## Exigences de la tâche
D’après le texte fourni, depuis quelle année RTL Group et CLT-Ufa sont-ils détenus majoritairement par Bertelsmann ?

## Texte fourni
━━━━━━━━━━━━━━━━
Mission de service public pour RTL

Véritable porte-drapeau et fierté nationale pour beaucoup d’acteurs économiques et politiques, RTL Group et son bras armé de la diffusion, CLT-Ufa, sont détenus depuis 2001 majoritairement par Bertelsmann, et donc la famille allemande Mohn. Rien que le chiffre d’affaires de CLT-Ufa (700 millions d’euros) et les 688 employés de RTL Group au Kirchberg illustrent son importance. Figurant parmi les plus grands employeurs du pays, RTL se distingue dans les conditions de son développement par son statut hybride. En échange de remplir une mission de service public convenue dans un accord scellé avec l’État, RTL peut compter sur des conditions favorables à son expansion internationale.
━━━━━━━━━━━━━━━━
## Données fournies

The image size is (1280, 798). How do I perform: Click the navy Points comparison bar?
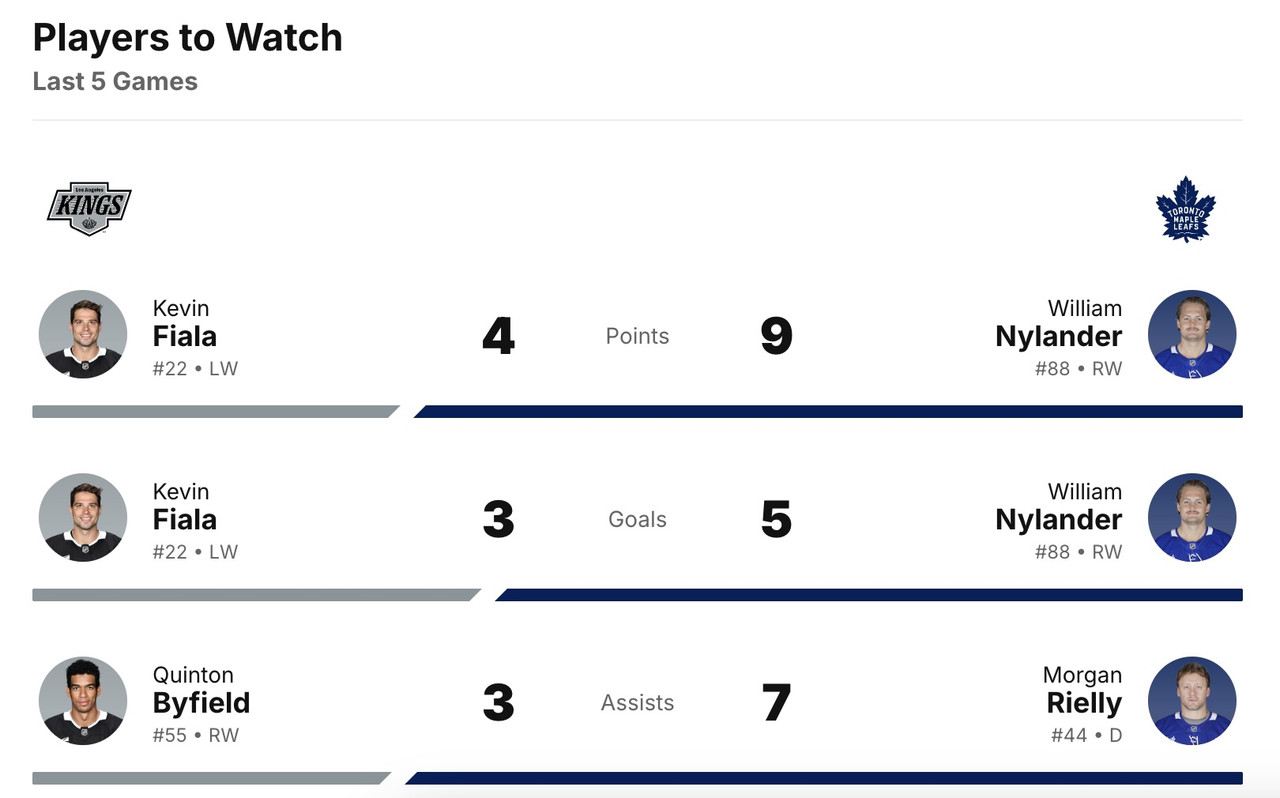(828, 411)
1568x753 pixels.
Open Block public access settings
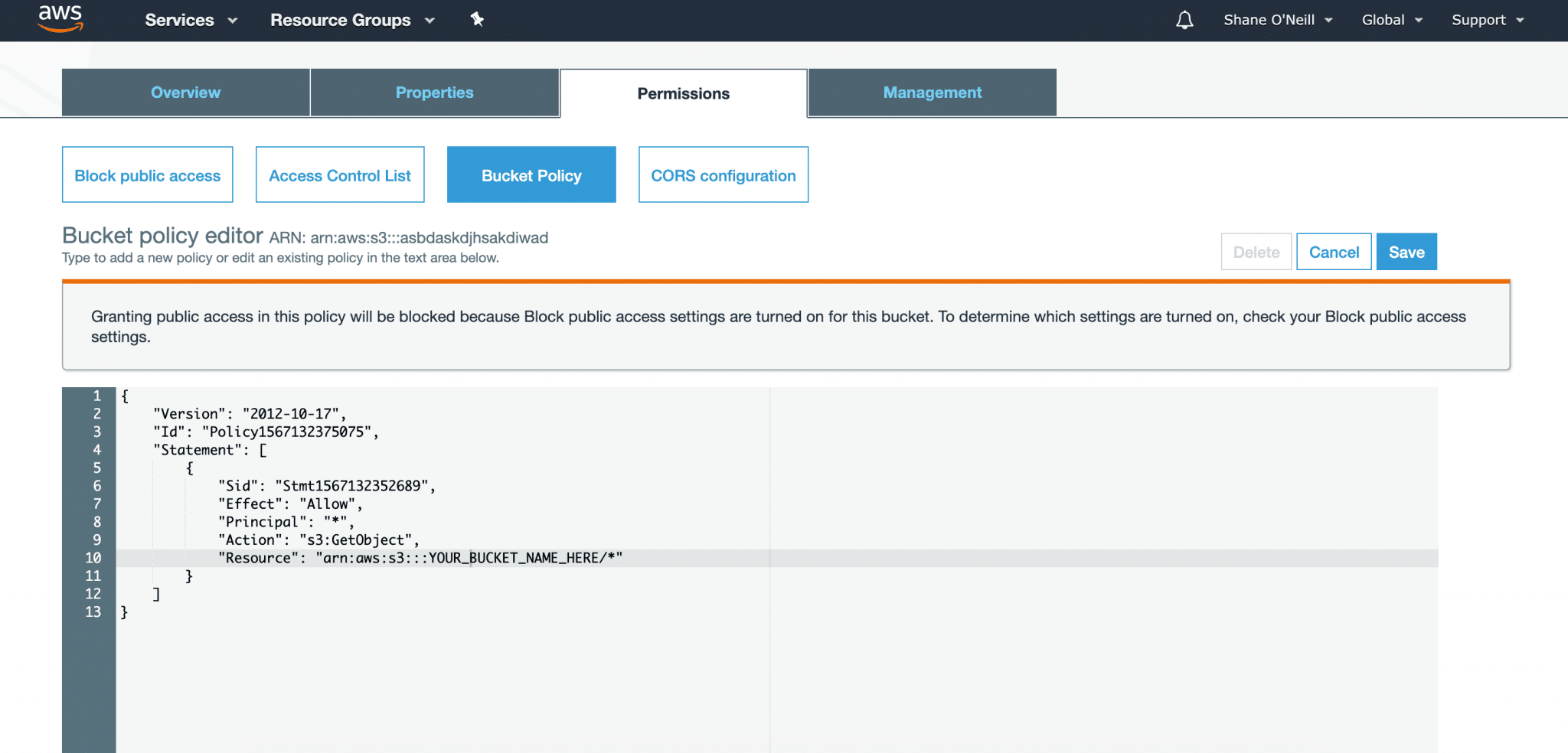coord(147,174)
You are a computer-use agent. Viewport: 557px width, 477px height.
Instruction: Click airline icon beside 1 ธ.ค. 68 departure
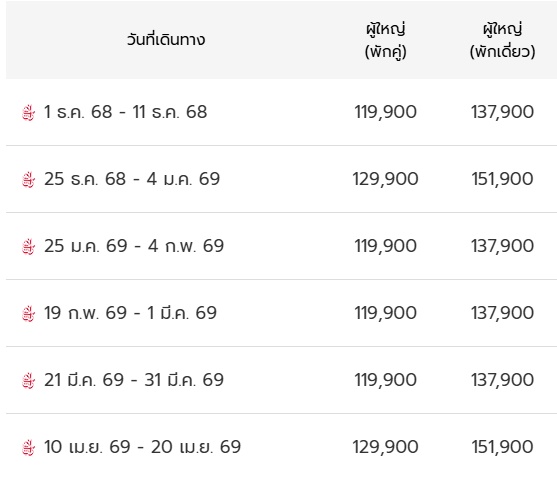pyautogui.click(x=28, y=113)
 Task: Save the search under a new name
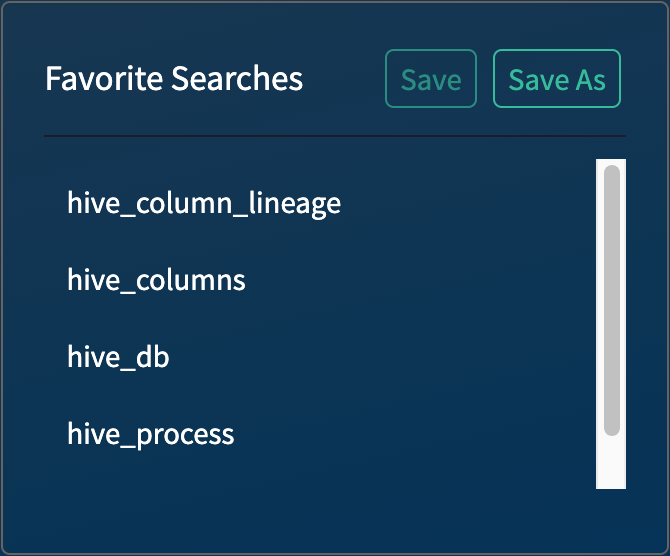[557, 79]
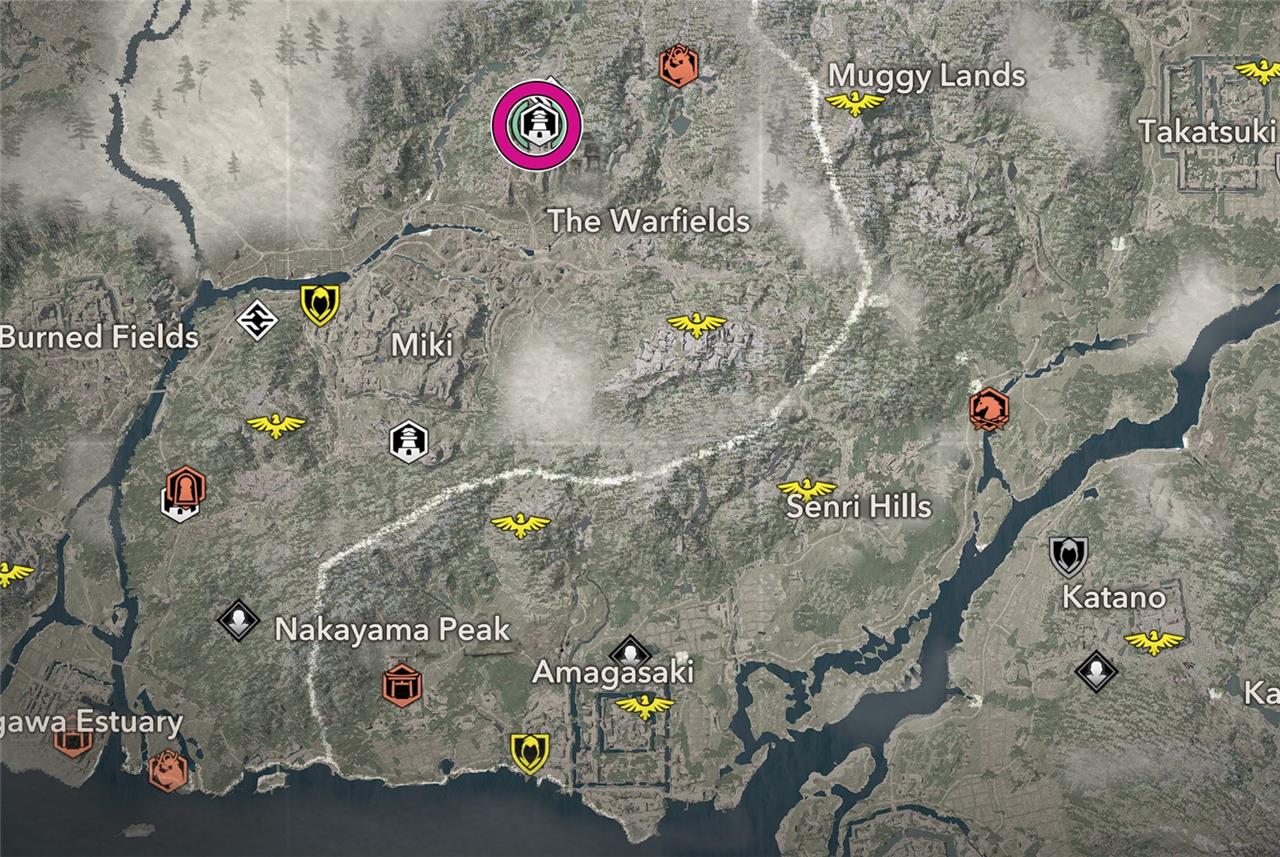
Task: Click the orange torii gate shrine icon
Action: pyautogui.click(x=401, y=685)
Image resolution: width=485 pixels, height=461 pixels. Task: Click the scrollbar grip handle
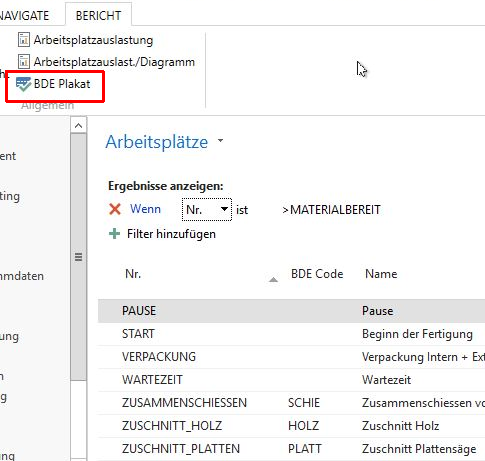click(78, 257)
━━━━━━━━━━━━━━━━
## Résultat obtenu
Depuis 2001.